On District 9 (long, maybe too long but na jeje we siddon ke!)
I finally saw District 9 in London recently, I was a little curious about the Sci-Fi film from South Africa but when Nigeria banned it, I knew l had to see it.
Maybe I was a bit sluggish from a combination of the cold and a monster sized dinner or I would have jumped out of that cinema afterwards laughing or did l actually jump out laughing? Can’t remember, the wine was excellent.
Please allow me to laugh now. He he he he ha ha ha ha ka ka ka ka!! That movie is a joke and the joke is on its makers.
The critics, mostly patronizing non-Africans have fallen over themselves to praise it as an alternate surprise Sci-Fi stunner of this summer. They are right as technically, it has all the toys and gadgets and in a world of over slick, over stylized action movies, it stands out with its realism and grit. What they also praise are the metaphors around apartheid and segregation as well as a culture mix, which they are not as qualified to understand, much less correctly translate. Africa will always deliver grit and substance anywhere and any angle you turn your camera. Much the same way the celebrities come here for the babies and charity photo ops, so does the Pulitzer hunting journalist for the bleed that leads. The writers come for the golden sunsets and the rest of the pirates and philanderers for natural resources, conniving dictators and young sweet flesh. They don’t always mean harm. They see, opine and write only from their own perspective, which, often incomplete, gets the highest airtime because they have the advantage of power. They are often aided and abetted by Africa’s own self-loathing children.
It is the way it is.
So what the fuck was that with District 9? Yes l used the f word, which is about 70% of the lines that pass for dialogue in lead character Wikus’ (Sharlto Copley) lines. I have no aversion to the effective use of the f word, as one of my favorite West End plays was Jerry Springer the opera with a whole music score around just that word. Priceless!
The film could have be a nice retro Sci-Fi if only the plot was plausible or if in the absence of that, the dialogue was sharp and witty, deep and evocative or downright irreverent. It does have good points for effort and buyable technical quality but fails woefully in nuanced story development, script writing and casting. Don’t even get me started on the acting; the scene between Wikus and his wife on phone was pure Nollywood wannabe (note that Nollywood does not fool herself with pseudo Hollywood aspirations).

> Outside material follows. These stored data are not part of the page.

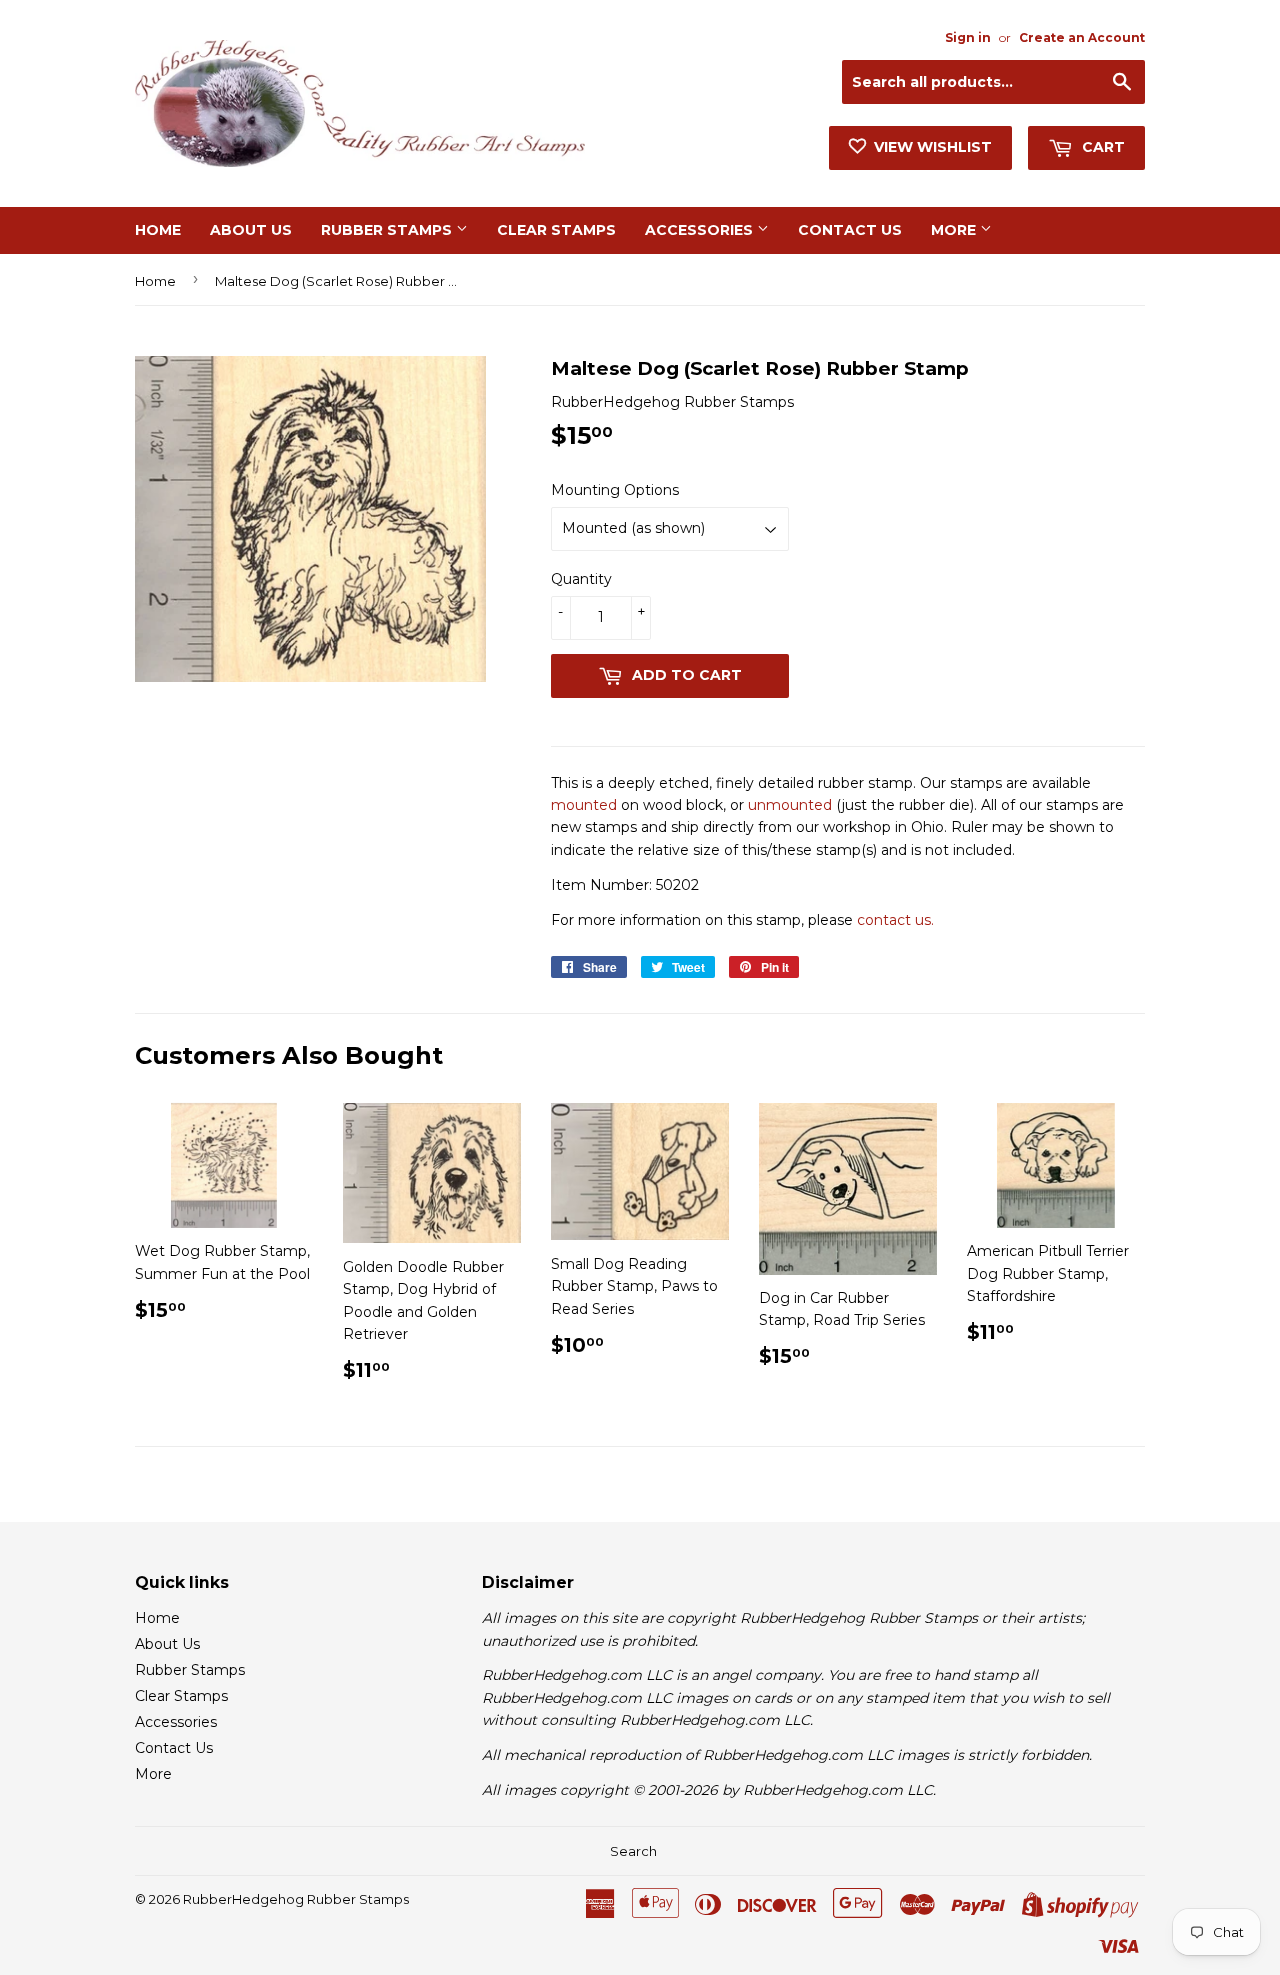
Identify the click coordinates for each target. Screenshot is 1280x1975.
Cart (1101, 147)
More (955, 230)
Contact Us (850, 230)
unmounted (790, 805)
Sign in (968, 37)
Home (158, 230)
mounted (584, 805)
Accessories (701, 230)
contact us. (895, 920)
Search (633, 1851)
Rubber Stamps (388, 230)
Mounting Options (615, 490)
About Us (251, 230)
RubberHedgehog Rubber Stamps (296, 1899)
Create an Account (1082, 37)
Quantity (581, 579)
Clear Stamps (556, 230)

The so-called subtext of apartheid, segregation and otherness falls flat and only the African in denial, the non-African or the non-other will fail to see this.
Finally, what was that about the Nigerian mafia with its leader called Obesandjo (nice touch that), if it is a parody of Nigerians, should it not be convincingly so? Why not at least find actors who can speak and act like Nigerians especially in a film with 17 Nigerian characters. How about also developing the characters properly so we see the point of being Nigerians as those could have been a rag tag group of bandits from any part of Africa. Even as a metaphor, it would require that sort of authenticity or real comic lines and timing. Instead it looks suspiciously like what my people call bad belle, or worse, the ignorant cheat’s way of hanging our continent’s go to bad dog for ratings. Either way it is exploitative and unintelligent.

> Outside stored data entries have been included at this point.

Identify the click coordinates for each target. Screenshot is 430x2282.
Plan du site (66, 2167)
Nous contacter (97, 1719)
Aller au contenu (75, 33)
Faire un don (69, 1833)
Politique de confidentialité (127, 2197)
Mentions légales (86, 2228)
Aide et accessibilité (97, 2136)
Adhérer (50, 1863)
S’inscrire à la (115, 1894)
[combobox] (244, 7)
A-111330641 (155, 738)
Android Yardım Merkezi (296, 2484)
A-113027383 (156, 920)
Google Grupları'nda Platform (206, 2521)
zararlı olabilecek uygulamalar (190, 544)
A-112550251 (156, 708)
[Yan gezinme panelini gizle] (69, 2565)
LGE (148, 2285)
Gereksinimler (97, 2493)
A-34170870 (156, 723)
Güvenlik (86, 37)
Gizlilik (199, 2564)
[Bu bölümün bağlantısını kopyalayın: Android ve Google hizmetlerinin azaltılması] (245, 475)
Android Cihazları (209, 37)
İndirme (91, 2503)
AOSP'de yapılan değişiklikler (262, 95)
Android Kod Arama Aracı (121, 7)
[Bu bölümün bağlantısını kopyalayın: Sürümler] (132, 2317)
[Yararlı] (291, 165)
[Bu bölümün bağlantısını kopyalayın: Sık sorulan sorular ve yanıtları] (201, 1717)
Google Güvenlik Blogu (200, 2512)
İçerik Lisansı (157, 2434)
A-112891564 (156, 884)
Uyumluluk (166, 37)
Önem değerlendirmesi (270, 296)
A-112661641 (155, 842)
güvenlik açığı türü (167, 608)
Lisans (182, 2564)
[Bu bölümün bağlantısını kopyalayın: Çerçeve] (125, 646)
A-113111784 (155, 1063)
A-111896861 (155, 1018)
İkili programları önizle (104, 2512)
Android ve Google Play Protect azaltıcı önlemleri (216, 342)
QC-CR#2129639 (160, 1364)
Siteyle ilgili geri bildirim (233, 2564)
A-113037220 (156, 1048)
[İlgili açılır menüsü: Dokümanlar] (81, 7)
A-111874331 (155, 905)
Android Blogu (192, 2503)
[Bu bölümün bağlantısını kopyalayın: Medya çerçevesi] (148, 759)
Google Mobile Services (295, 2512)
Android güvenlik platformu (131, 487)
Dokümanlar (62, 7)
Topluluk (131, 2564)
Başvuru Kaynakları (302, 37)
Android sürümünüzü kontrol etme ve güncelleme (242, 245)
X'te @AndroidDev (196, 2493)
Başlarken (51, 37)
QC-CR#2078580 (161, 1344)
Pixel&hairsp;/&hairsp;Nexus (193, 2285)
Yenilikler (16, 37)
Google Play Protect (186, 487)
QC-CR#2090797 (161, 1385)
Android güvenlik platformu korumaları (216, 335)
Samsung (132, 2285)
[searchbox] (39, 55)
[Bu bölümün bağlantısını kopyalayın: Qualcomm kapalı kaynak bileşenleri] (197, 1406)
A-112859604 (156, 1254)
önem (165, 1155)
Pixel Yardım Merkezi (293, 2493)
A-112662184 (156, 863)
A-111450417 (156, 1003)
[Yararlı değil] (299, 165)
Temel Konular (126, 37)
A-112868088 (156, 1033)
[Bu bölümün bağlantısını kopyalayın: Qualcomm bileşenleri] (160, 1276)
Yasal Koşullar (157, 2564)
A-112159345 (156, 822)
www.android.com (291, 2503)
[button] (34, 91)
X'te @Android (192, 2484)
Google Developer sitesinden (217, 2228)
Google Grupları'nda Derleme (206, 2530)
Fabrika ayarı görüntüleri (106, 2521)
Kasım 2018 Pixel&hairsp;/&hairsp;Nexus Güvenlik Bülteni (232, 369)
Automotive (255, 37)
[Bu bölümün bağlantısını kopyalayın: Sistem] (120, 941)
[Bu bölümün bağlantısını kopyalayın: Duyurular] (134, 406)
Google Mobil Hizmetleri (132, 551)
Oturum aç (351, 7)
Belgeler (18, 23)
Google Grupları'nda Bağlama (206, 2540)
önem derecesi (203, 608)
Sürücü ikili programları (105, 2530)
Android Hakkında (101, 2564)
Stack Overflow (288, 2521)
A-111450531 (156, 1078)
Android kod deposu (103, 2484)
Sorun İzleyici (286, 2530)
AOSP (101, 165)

I have no problems with a parody of Nigerians but why not apply some creative genius and fun to go? Surely that does not cost much more than talent.

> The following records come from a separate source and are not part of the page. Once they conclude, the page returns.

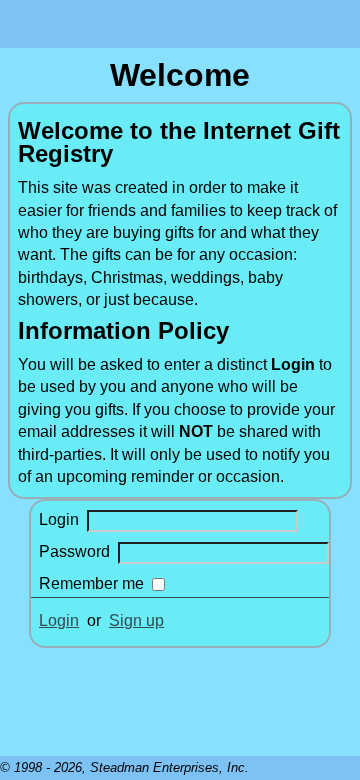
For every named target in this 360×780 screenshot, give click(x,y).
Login (59, 519)
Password (74, 551)
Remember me (91, 583)
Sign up (136, 620)
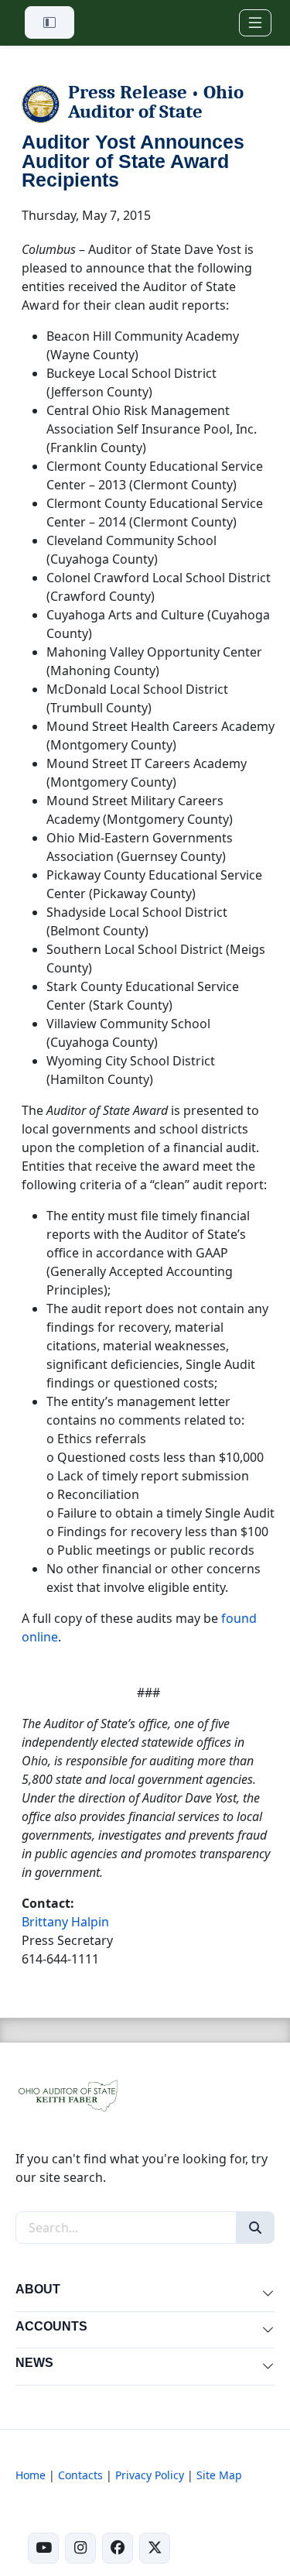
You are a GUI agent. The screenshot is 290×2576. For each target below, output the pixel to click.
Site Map (219, 2475)
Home (30, 2475)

The scene with the female witch doctor is simply bad research and startling ignorance. A Nigerian mafia don goes to consult a female witch doctor! Tufiakwa! We are too blatantly sexist! There is a reason they are called babalawo and not mamalawo. Who ever heard of a female head of a shrine! Which self-respecting Nigerian politician, crook or idiot would go and swear or drink blood from a female witch doctor!!! If District 9 has a female Sharman, the Nigerian alpha male crime lord will not go to her, if the Neil Blomkamp wanted to milk a piece of fun out of that then the delivery should infer it. l suspect that scene came purely from watching and misreading themes from Nollywood movies (hehehe, they watch it too) which as l have told you have no aspirations towards such vexatious technical details of research and representation.
The film sadly betrays its makers as lazy or too contemptuous of Nigeria to do their homework. The problem with hatred is it betrays the hater’s weakness and Discript 9 shows up its makers as ignorant.
Now that I have that off my chest, what is the correlation between District 9 and Chimamanda’s danger of a single story TED talk?
Let’s talk about it soon.
In the meantime I recommend that you watch Woody Allen’s WHATEVER WORKS, Quentin Tarantino’s INGLOURIOUS BASTERDS and Todd Phillips’ HANGOVER which are the movies I’ve most enjoyed recently. I’ll do anything to have been part of the script/story development meetings for Hangover.
A gay, monochrome-cruise-wear-loving Chinese mafia don in high-heeled boots and gold bracelets? Mike Tyson singing? The tiger, the baby, the prostitute, the shrew and the boys, fabulous! My favorite lines? “You want to fuck on me?” threatens the naked Chinese mafia don as he leapt out of the booth of a car and holds off three clueless men with a monkey wrench. Now that is character development.